Gdy Amerykanie wybierają Kongres, głosowaniu na szczeblu federalnym tradycyjnie towarzyszą te na poziomie stanu i niżej. Choć w wyborach środka kadencji to rywalizacja o parlament i starcie demokratów z republikanami przyciąga największą uwagę mediów, sam elektorat nierzadko mocniej ekscytują sprawy z ich bliższego otoczenia. W tym roku na poziomie stanowym obywatele wyłaniali gubernatorów, 30 stanowych prokuratorów generalnych i 27 sekretarzy stanu. A do tego doszło mnóstwo wyborów na poziomie hrabstw czy miast. Poznamy m.in. burmistrzów Los Angeles, Charlotte czy Newark.
Jeśli chodzi o wyścigi o fotel gubernatora, największą uwagę przyciągają starcia na Florydzie i w Georgii. W pierwszym z tych stanów Partia Demokratyczna jest w rozsypce, zwycięstwa jest pewny republikanin Ron DeSantis, gubernator od 2019 r. 44-letni absolwent Harvardu jest obecnie głównym rywalem Donalda Trumpa w rywalizacji o partyjną nominację w wyborach prezydenckich w 2024 r., więc możliwy dobry wynik na Florydzie sprawiłby, że nabrałby mu wiatru w żagle. O konserwatywnym polityku z mocno antykomunistycznym rysem „Financial Times” pisał, że jest „jak Trump, tylko z tęgą głową i bez dramy”. Wyczuwając w opinii obserwatorów nadchodzącą rywalizację z DeSantisem, na niedawnym wiecu w Pensylwanii były prezydent nazwał go w swoim prześmiewczym stylu „Ronem Świętoszkowatym” (ang. Ron Desanctimonious).

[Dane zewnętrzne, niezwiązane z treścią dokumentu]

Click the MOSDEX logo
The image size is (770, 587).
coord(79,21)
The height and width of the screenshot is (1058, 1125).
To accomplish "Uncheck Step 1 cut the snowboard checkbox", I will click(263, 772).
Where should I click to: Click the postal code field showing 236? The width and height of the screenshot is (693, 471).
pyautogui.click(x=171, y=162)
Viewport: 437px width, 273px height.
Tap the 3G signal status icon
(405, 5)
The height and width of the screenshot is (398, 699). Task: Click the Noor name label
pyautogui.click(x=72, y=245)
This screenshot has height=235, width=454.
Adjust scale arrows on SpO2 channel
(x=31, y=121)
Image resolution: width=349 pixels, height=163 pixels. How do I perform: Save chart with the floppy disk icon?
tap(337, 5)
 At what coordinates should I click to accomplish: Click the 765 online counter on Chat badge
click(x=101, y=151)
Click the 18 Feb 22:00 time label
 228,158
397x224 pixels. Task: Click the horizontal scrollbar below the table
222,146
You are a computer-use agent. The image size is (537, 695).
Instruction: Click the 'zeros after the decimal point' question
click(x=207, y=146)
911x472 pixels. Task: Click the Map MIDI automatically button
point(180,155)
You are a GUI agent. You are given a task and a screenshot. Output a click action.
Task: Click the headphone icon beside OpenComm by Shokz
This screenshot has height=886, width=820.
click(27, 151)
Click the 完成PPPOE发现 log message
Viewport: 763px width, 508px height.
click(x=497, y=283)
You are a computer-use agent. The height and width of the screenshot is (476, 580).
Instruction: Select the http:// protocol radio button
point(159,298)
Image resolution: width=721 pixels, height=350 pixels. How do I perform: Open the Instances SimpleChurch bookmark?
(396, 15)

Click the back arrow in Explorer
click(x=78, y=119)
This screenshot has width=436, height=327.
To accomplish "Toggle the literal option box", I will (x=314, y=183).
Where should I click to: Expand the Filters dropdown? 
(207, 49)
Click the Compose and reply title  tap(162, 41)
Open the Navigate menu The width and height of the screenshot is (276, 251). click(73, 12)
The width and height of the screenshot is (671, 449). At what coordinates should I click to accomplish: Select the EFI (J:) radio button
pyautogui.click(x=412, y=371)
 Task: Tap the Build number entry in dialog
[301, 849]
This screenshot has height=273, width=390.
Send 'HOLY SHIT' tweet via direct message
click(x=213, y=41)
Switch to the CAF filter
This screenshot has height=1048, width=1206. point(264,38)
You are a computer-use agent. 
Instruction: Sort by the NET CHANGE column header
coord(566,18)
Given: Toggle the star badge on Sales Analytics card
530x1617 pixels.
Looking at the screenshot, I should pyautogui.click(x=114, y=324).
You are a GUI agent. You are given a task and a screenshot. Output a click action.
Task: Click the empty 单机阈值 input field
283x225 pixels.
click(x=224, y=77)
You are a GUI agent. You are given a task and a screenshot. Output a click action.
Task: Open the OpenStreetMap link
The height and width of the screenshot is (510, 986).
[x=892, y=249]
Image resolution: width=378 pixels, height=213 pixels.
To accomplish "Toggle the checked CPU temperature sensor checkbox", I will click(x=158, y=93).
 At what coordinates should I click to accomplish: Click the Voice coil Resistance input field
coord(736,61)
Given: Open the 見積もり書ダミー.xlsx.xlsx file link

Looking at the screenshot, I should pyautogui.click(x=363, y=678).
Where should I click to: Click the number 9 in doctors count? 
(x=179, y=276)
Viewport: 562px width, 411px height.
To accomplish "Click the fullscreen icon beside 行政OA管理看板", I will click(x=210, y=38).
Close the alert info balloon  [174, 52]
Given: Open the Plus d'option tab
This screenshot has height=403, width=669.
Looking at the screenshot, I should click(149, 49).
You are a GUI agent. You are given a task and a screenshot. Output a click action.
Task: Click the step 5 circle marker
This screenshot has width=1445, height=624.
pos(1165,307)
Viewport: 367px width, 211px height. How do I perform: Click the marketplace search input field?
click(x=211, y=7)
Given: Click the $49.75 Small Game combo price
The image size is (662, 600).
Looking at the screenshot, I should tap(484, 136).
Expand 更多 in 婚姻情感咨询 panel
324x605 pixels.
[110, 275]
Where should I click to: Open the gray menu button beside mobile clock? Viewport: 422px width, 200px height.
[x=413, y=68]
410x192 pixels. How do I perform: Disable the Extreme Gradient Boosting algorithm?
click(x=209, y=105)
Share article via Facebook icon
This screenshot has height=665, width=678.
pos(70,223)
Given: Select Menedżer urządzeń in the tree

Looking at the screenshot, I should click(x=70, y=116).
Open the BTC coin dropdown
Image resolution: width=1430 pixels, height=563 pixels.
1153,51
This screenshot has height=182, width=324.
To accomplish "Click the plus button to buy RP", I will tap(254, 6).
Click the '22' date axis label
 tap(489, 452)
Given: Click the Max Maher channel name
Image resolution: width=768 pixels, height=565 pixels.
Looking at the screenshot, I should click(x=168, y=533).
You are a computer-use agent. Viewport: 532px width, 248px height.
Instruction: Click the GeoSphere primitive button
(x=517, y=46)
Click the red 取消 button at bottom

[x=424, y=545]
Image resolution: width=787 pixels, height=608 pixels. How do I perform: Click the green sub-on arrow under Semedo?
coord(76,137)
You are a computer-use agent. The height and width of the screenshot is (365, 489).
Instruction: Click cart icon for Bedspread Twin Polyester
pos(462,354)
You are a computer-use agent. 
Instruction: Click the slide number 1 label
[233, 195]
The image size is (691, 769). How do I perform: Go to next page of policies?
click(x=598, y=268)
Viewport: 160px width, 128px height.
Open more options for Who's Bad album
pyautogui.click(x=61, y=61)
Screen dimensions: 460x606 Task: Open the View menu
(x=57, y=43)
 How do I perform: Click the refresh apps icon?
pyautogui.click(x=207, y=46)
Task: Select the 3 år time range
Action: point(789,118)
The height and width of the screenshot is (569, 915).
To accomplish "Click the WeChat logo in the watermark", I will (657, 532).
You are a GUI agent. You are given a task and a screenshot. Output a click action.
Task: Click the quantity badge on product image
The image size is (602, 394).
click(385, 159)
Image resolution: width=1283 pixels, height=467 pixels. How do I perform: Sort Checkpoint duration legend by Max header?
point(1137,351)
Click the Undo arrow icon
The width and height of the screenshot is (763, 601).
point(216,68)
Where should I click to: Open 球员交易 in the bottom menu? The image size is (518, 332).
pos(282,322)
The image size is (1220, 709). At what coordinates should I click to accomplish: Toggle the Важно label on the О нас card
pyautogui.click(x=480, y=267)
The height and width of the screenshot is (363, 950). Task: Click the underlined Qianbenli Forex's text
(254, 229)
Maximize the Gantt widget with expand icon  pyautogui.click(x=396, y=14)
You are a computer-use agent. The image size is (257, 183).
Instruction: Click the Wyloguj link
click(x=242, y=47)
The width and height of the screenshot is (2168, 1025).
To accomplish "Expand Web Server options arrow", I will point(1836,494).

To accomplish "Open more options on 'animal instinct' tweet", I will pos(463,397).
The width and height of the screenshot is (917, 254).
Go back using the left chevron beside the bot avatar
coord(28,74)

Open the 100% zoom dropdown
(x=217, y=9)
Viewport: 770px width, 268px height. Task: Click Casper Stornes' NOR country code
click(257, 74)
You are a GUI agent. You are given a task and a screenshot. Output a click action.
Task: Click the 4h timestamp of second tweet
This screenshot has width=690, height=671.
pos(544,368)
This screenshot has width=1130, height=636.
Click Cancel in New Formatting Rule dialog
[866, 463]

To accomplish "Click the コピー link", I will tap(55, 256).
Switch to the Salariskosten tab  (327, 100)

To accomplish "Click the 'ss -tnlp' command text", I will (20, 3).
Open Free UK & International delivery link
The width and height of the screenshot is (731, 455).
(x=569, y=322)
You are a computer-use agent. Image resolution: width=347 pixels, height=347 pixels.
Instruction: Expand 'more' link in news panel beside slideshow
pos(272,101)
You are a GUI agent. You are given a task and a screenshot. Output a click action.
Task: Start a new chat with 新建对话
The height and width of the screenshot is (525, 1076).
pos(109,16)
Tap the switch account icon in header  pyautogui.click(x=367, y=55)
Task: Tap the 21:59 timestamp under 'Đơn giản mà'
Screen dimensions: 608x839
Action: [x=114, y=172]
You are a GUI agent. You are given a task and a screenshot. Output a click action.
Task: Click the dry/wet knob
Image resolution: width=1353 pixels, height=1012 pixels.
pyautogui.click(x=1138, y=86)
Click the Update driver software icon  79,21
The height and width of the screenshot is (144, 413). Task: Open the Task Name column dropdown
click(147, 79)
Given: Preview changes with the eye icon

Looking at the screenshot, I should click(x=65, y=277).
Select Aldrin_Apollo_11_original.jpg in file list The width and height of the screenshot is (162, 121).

Również w Georgii faworytem do utrzymania stanowiska gubernatora jest republikanin. To Brian Kemp, który dwa lata temu nie uległ presji Trumpa i nie zakwestionował wyniku wyborów prezydenckich w swoim stanie. W ramach odwetu w gubernatorskich prawyborach republikańskich były gospodarz Białego Domu poparł jego rywala. Nic jednak nie wskórał. Mimo ogólnokrajowej prawyborczej fali nominacji lojalistów Trumpa republikanie z Georgii postawili na Kempa i to on zmierzył się w wyborach ze Stacey Abrams, stanową legendą demokratów. Czarnoskóra polityk od lat skutecznie mobilizuje do głosowania środowiska afroamerykańskie, a jej zaangażowanie wydatnie przyczyniło się do zaskakującego sukcesu wyborczego Joego Bidena w Georgii dwa lata temu. Na tyle, że magazyn „Vogue” uznał ją za jedną z 12 kobiet, które najbardziej zmieniły świat w 2020 r.